Propomos a alteração desta lógica para possibilitar a coexistência entre tais figuras, a partir da segregação e cisão das atividades do administrador judicial próprias de auxiliar do Juízo (e.g. publicação de avisos, exame da escrituração do devedor, verificação de créditos, arrecadação de bens, investigação e elaboração de relatórios, etc.) daquelas atividades próprias de gestão (e.g. administração e alienação de bens, pagamento dos credores), concedendo aos credores a faculdade de escolher um gestor para executar esse segundo grupo de atividades.

A segregação das atividades e a possibilidade de os credores elegerem um gestor para exercer parte das atividades do administrador judicial deveriam vir acompanhadas de disposições ainda mais específicas acerca da responsabilidade civil e criminal do gestor, inclusive caso privilegie os credores que o elegeram em detrimento dos demais, o que foi resolvido apenas em parte pelo substitutivo.

Outra alternativa para aprimorar o processo de falência, seria possibilitar que os credores deliberem pela substituição do administrador judicial nomeado pelo Juízo por outro profissional ou empresa que julguem capacitada, para exercício de todas as funções atribuídas ao cargo. É o que propõe o PL, porém denomina o profissional de gestor fiduciário.

No cenário de segregação das atividades, nada deveria impedir a eventual eleição pelos credores de um gestor para conduzir as atividades de gestão e alienação dos ativos e, em paralelo, a substituição do administrador judicial nomeado pelo Juízo por outro administrador judicial da confiança dos credores.

Ademais, os quoruns de instalação e deliberação da AGC não deveriam ser modificados, conforme previsto no substitutivo. Como grande parte dos credores é omissa nos processos de recuperação judicial e falência, a tendência é que a AGC reste frustrada. Nesse particular, o substitutivo tem o potencial de impedir que qualquer plano de recuperação judicial seja legitimamente aprovado, por absoluta impossibilidade de se atingir, sem a utilização de mecanismos escusos pelos devedores, os quoruns de instalação e aprovação propostos. É a própria morte do processo de recuperação judicial, tão essencial para todos os setores da economia brasileira.

Na prática, a exigência da presença da maioria dos credores (cabeças) para a instalação da AGC, inclusive em segunda chamada, tornará inviável também a substituição do administrador judicial por eventual gestor fiduciário, a aprovação do plano da falência e a deliberação de quaisquer outras matérias do interesse dos credores, o que impede a implementação das propostas do próprio PL.

A convocação de AGC para substituição do administrador somente deveria acontecer por provocação de credores representando percentual mínimo de créditos, após a apresentação da relação de credores apresentada pelo administrador judicial, a fim de se evitar que a votação seja realizada com base na lista apresentada pelo devedor (quando existente), o que poderia dar margens a manipulações e fraudes.

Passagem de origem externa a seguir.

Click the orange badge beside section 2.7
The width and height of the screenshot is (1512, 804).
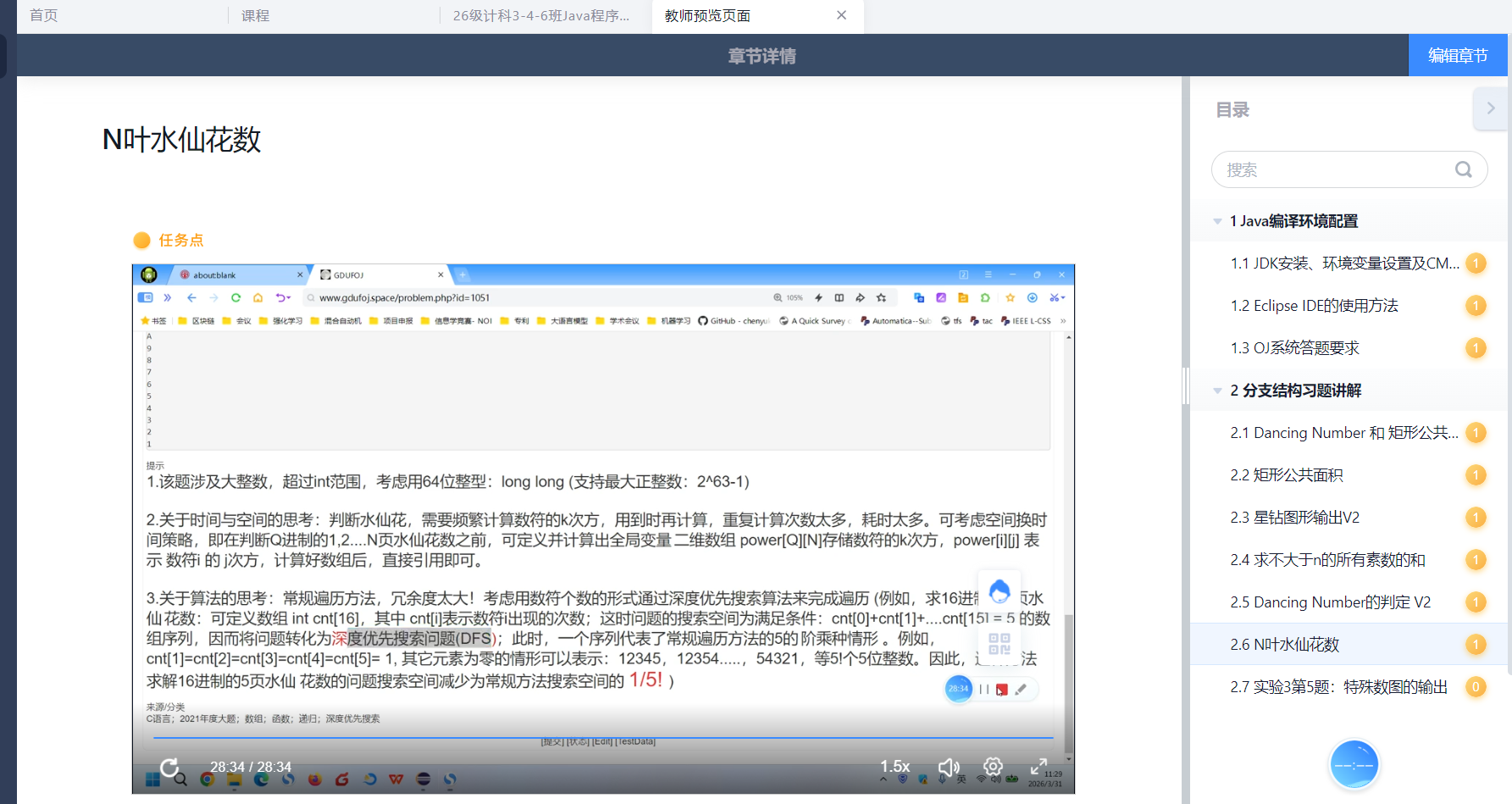(1476, 687)
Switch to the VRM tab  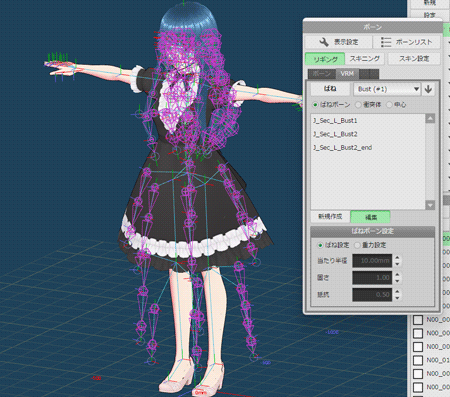(x=347, y=74)
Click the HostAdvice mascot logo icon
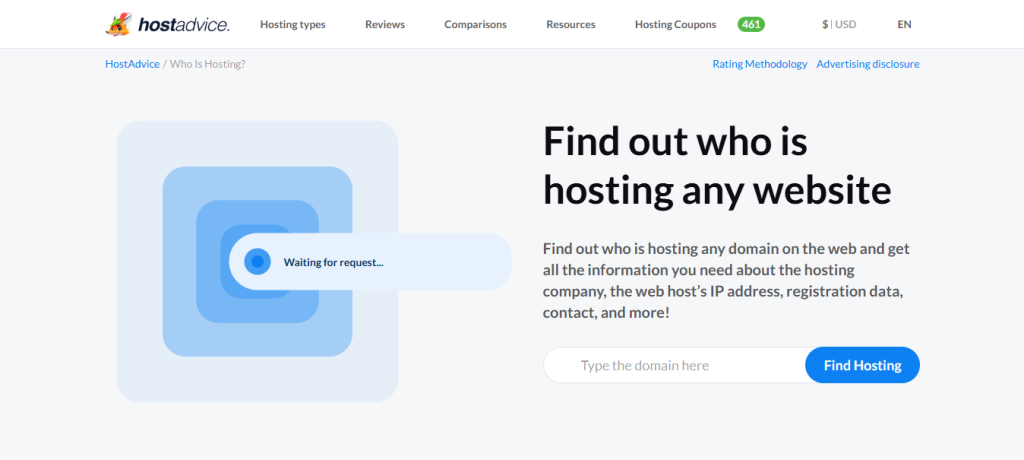Viewport: 1024px width, 460px height. [118, 24]
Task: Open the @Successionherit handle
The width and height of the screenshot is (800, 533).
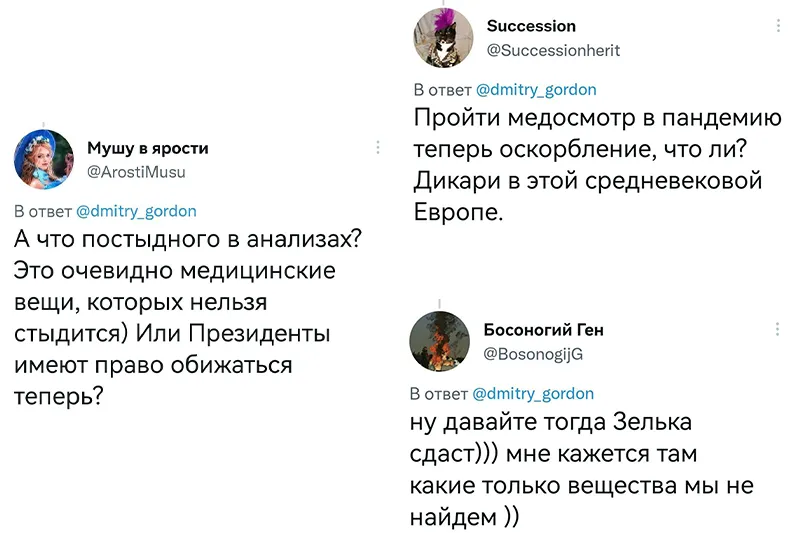Action: (x=554, y=50)
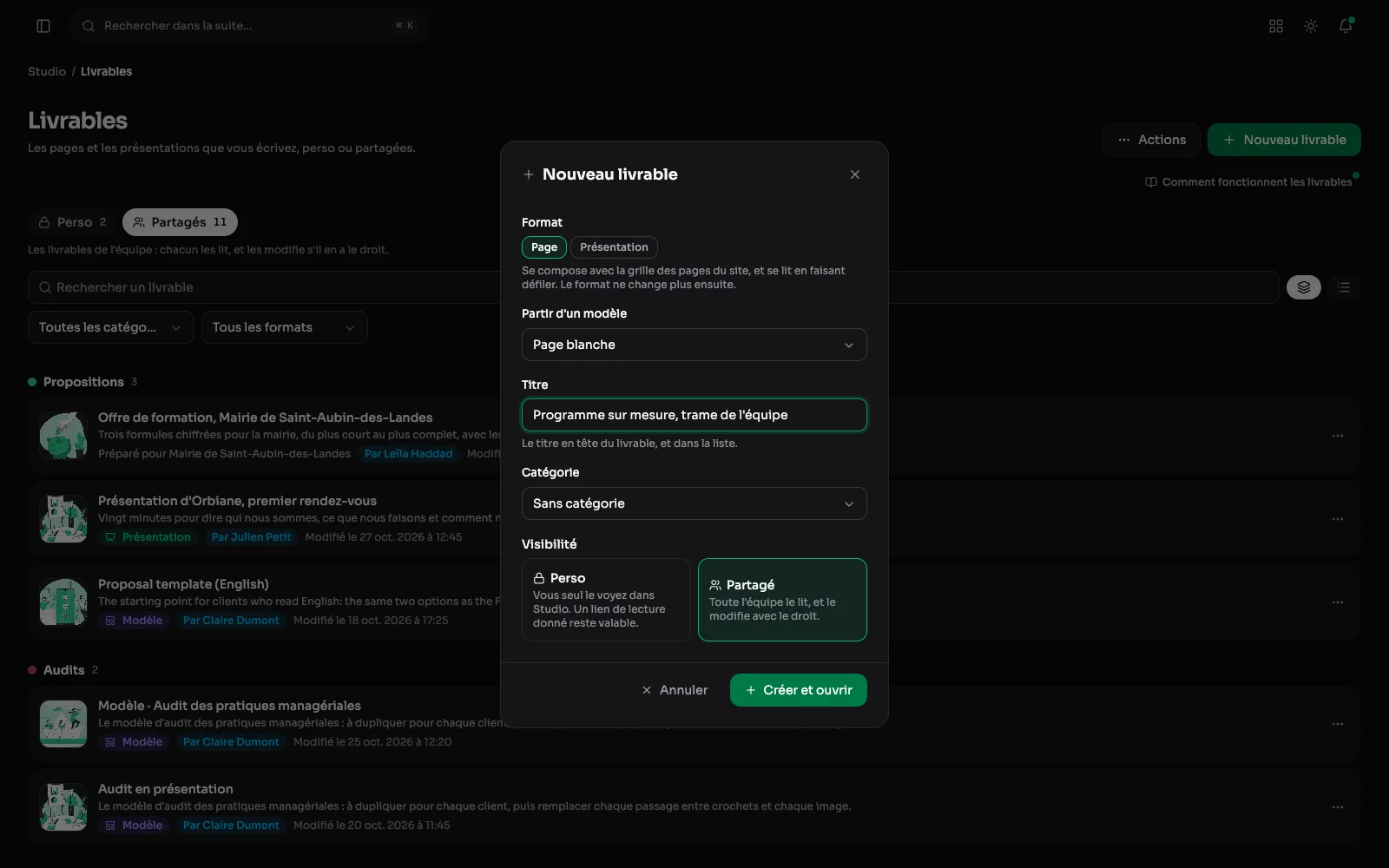Open the Tous les formats filter
Image resolution: width=1389 pixels, height=868 pixels.
pyautogui.click(x=285, y=327)
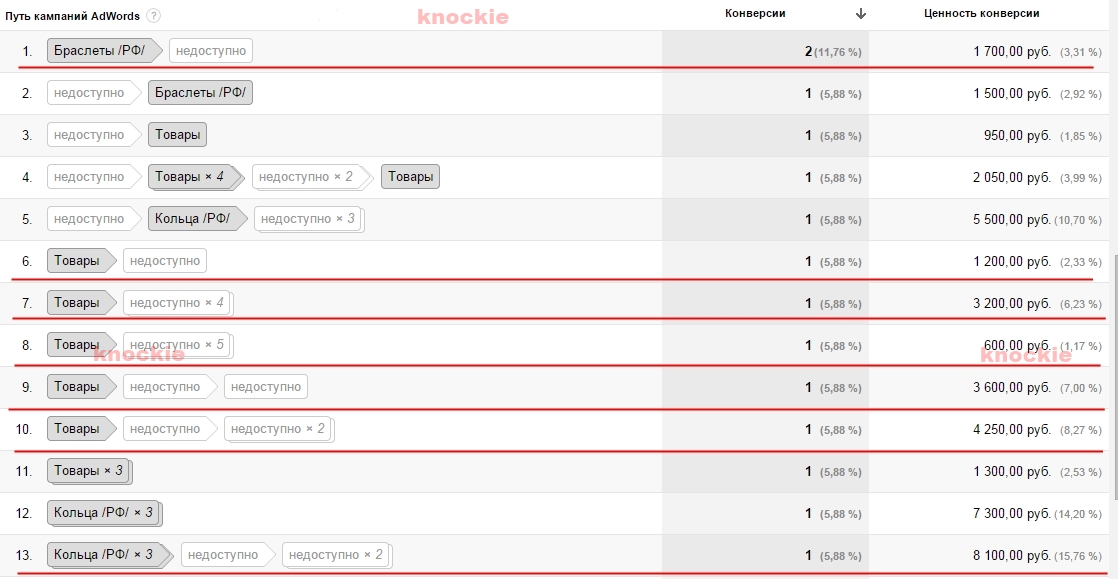Click the Конверсии sort arrow

[861, 14]
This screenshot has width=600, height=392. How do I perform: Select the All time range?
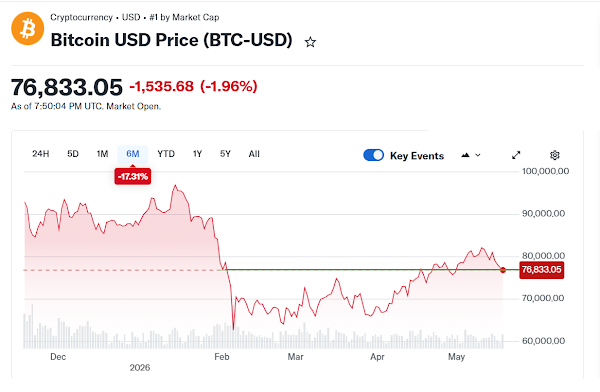[x=254, y=154]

Sem prejuízo, o PL é sintético quanto à excessiva judicialização e burocratização dos atos processuais da falência. O processo de falência necessita de uma efetiva e urgente ruptura de paradigma, mediante a desburocratização e a desjudicialização dos atos processuais, a substituição dos agentes responsáveis pelas práticas de atos sem conteúdo jurisdicional e o aprimoramento das regras de prestação de contas, fiscalização e resolução de conflitos de interesse, o que não está atualmente contemplado de forma satisfatória pelo PL.

Em linhas gerais, as propostas originais do PL de alterações à LFRE ainda demandam adequações relevantes. É preciso assegurar o amplo debate do projeto, em especial considerado o amplo espectro de modificações contidas no substitutivo, que têm, inclusive, o potencial de fulminar de morte os procedimentos de recuperação judicial e falência, essenciais para o saneamento da economia brasileira. O debate das propostas não parece ser compatível com a urgência invocada pelo governo e com a iminente votação de seu substitutivo pela Câmara, sobretudo sem as contribuições trazidas pela comunidade jurídica.